**Task goal**:
Please repeat, precisely as written, only the lines from the one containing "This screenshot has width=671, height=522." through the last line of the records below, pictures omitted.

══════════════════════════════

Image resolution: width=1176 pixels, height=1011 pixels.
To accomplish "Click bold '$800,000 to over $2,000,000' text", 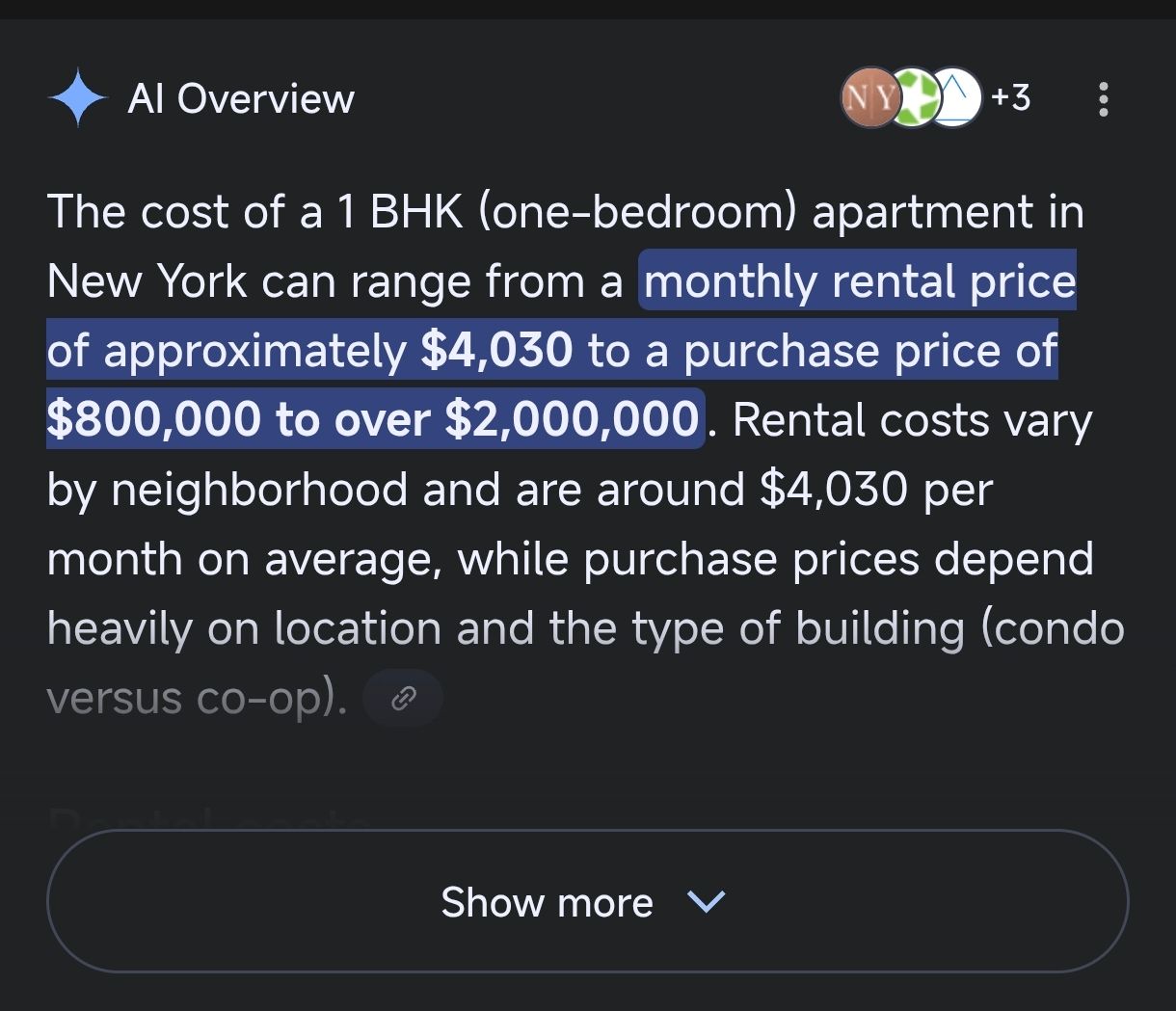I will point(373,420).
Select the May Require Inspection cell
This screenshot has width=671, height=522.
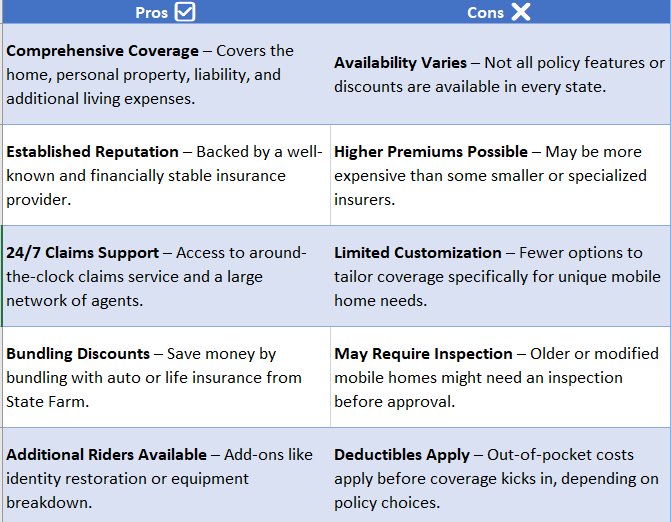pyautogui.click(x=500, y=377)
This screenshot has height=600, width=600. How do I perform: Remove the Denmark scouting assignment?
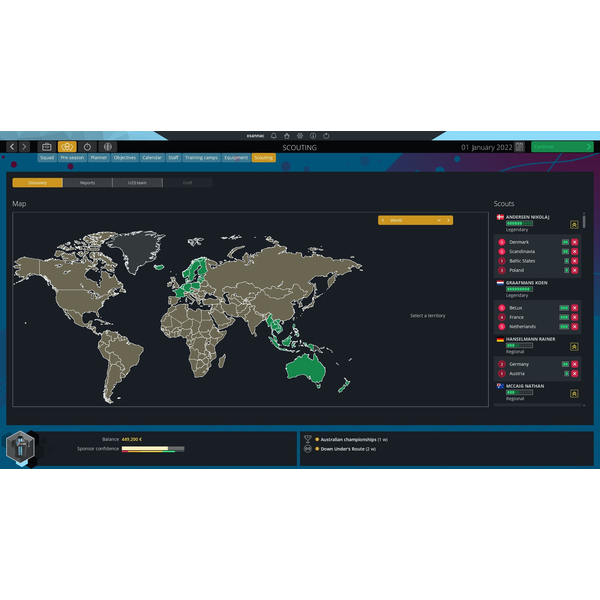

══════════════════════════════

**Task response**:
This screenshot has width=671, height=522.
pyautogui.click(x=500, y=377)
This screenshot has height=600, width=600. How do I perform: Remove the Denmark scouting assignment?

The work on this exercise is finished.